Source text.
Content starts

CMV viral infections in SLE children linked to poor outcomes
Early CMV treatment key to improve prognosis in lupus patients
Viral infections with cytomegalovirus, known as CMV, are highly prevalent in children with systemic lupus erythematosus (SLE), and are linked to high disease activity and poor outcomes, a study in China reports.
Given that anti-CMV treatment can reduce disease activity and flares, the virus’ early identification and treatment are key to improving patients’ prognosis, according to researchers.
“Prevention and monitoring of CMV infection is an important part of the management of [pediatric] SLE patients,” the team wrote.
The study, “Clinical phenotypes and prognosis of cytomegalovirus infection in the pediatric systemic lupus erythematosus: a longitudinal analysis,” was published in the journal Pediatric Rheumatology.
Disease activity scores were lower for patients given CMV treatment
SLE is the most common form of lupus, a chronic autoimmune disorder that can affect virtually every part of the body. The disease is common in adults, but it also can affect children, with estimates indicating that pediatric SLE accounts for 15%-20% of all SLE cases.

Content ends

How to complete this task.
Retype the lupus article word for word, starting at "Given that anti-CMV" and ending at "according to researchers.". The entries have nothing to do with the lupus article.

Extracted information.

Content starts

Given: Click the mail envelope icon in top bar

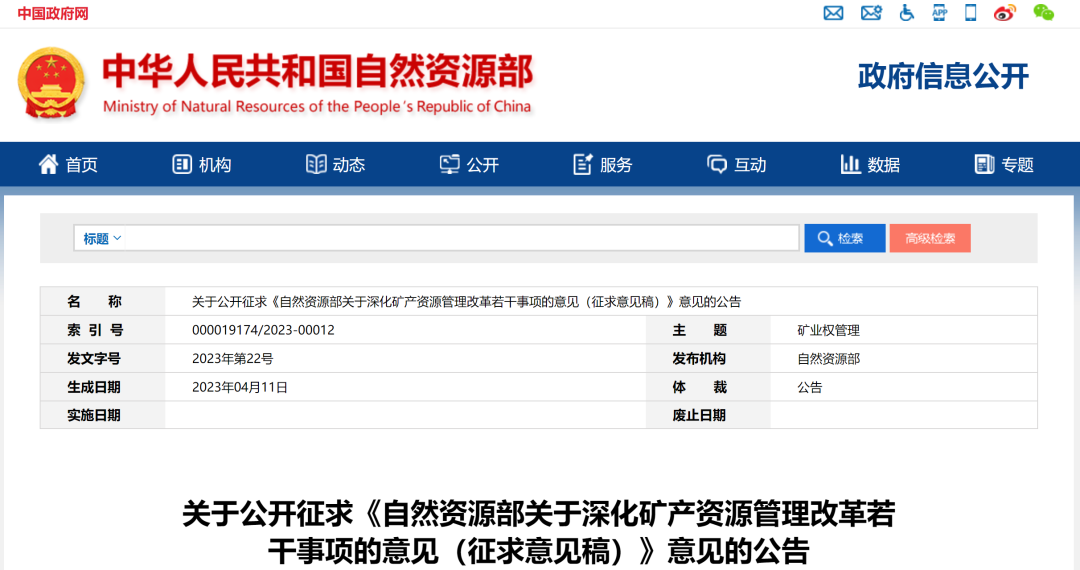Looking at the screenshot, I should tap(833, 13).
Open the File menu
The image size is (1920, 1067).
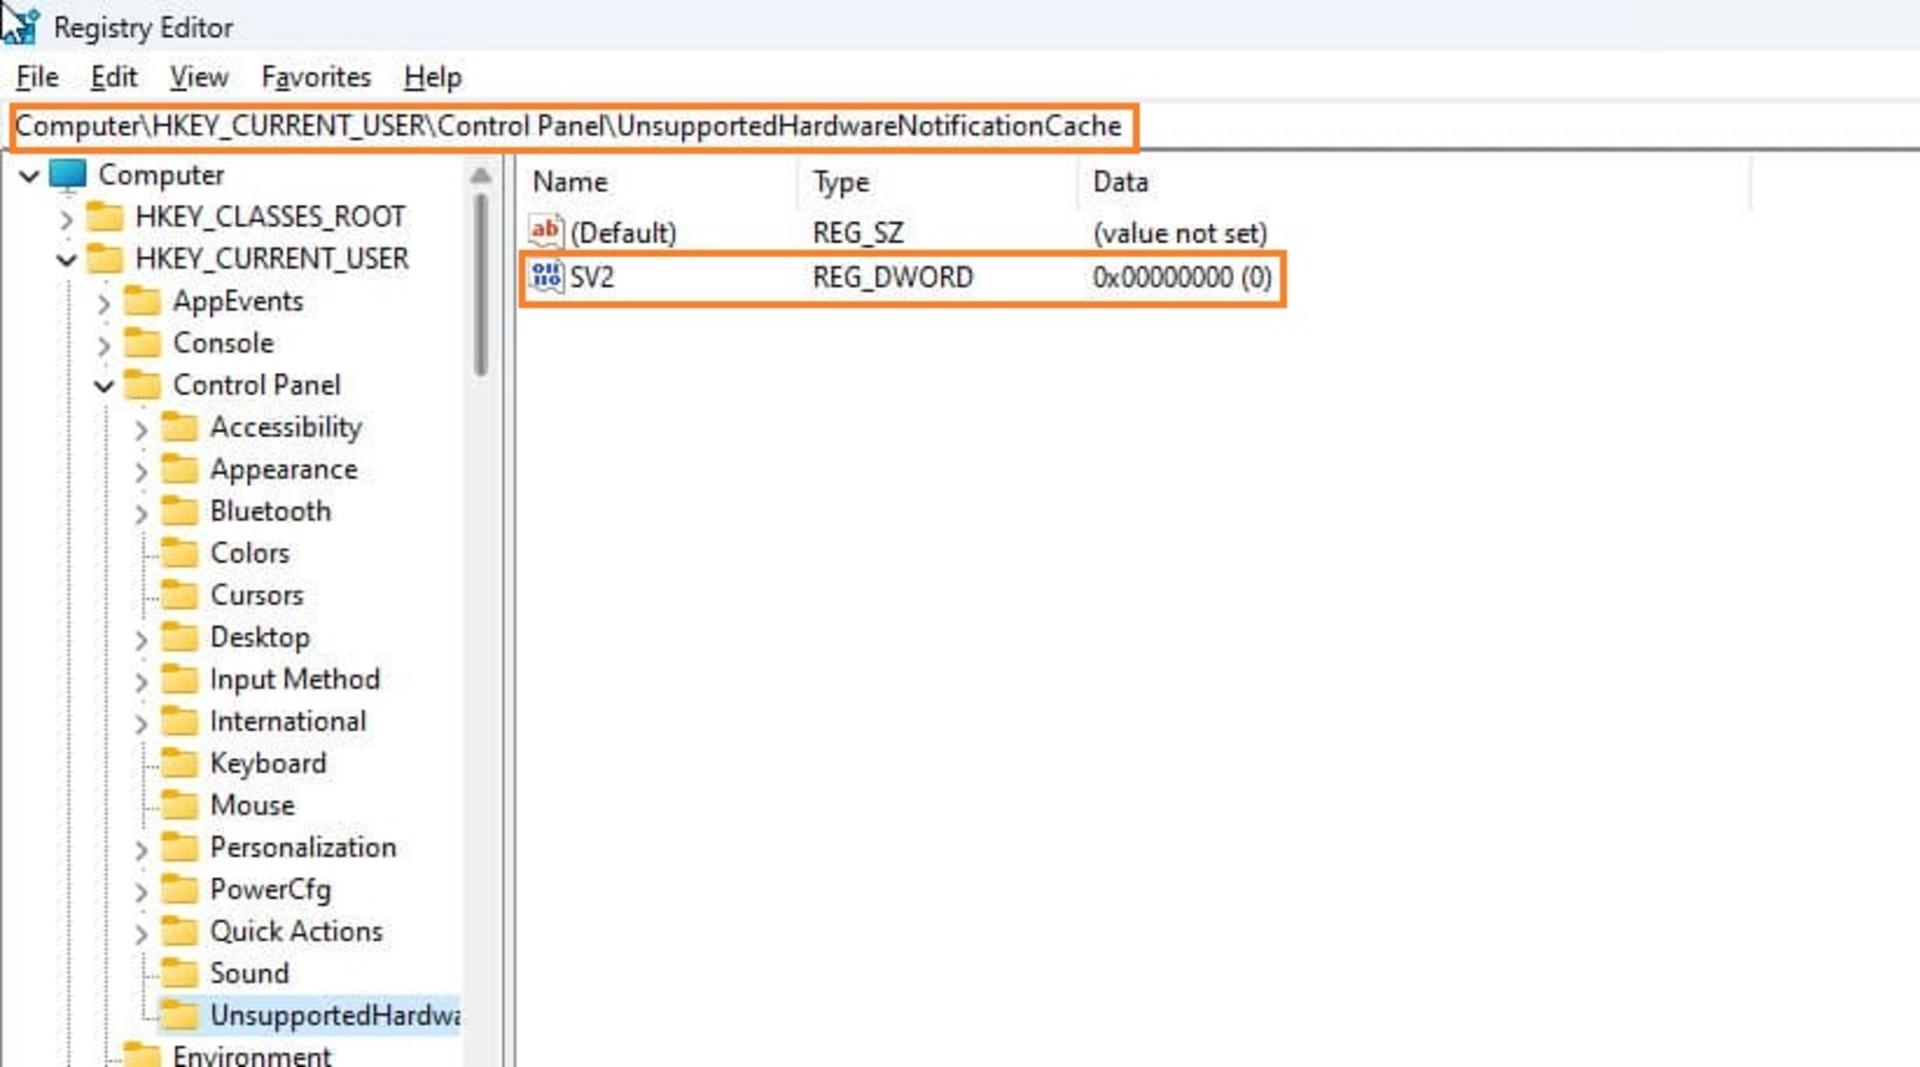pos(37,77)
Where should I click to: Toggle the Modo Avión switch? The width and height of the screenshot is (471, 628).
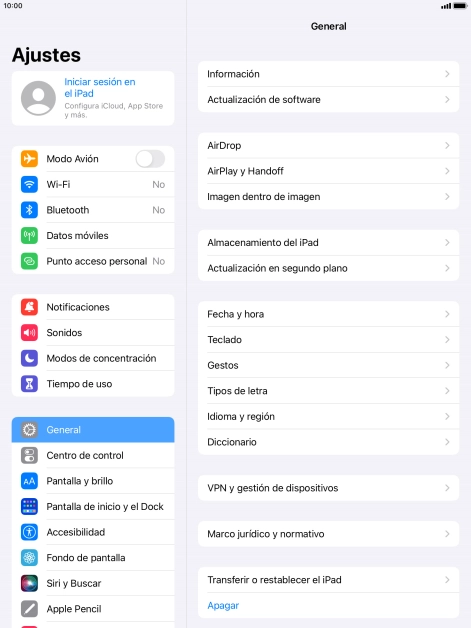tap(150, 159)
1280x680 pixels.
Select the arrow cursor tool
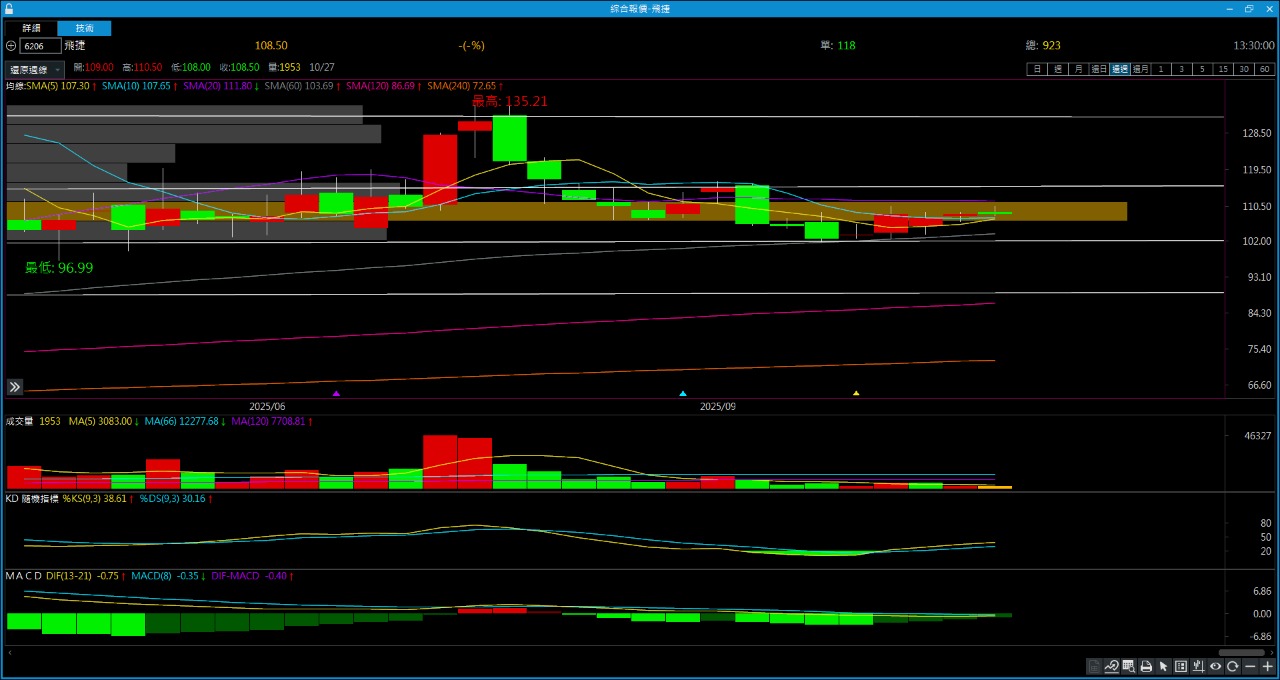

Content ends

Output below.
Given that anti-CMV treatment can reduce disease activity and flares, the virus’ early identification and treatment are key to improving patients’ prognosis, according to researchers.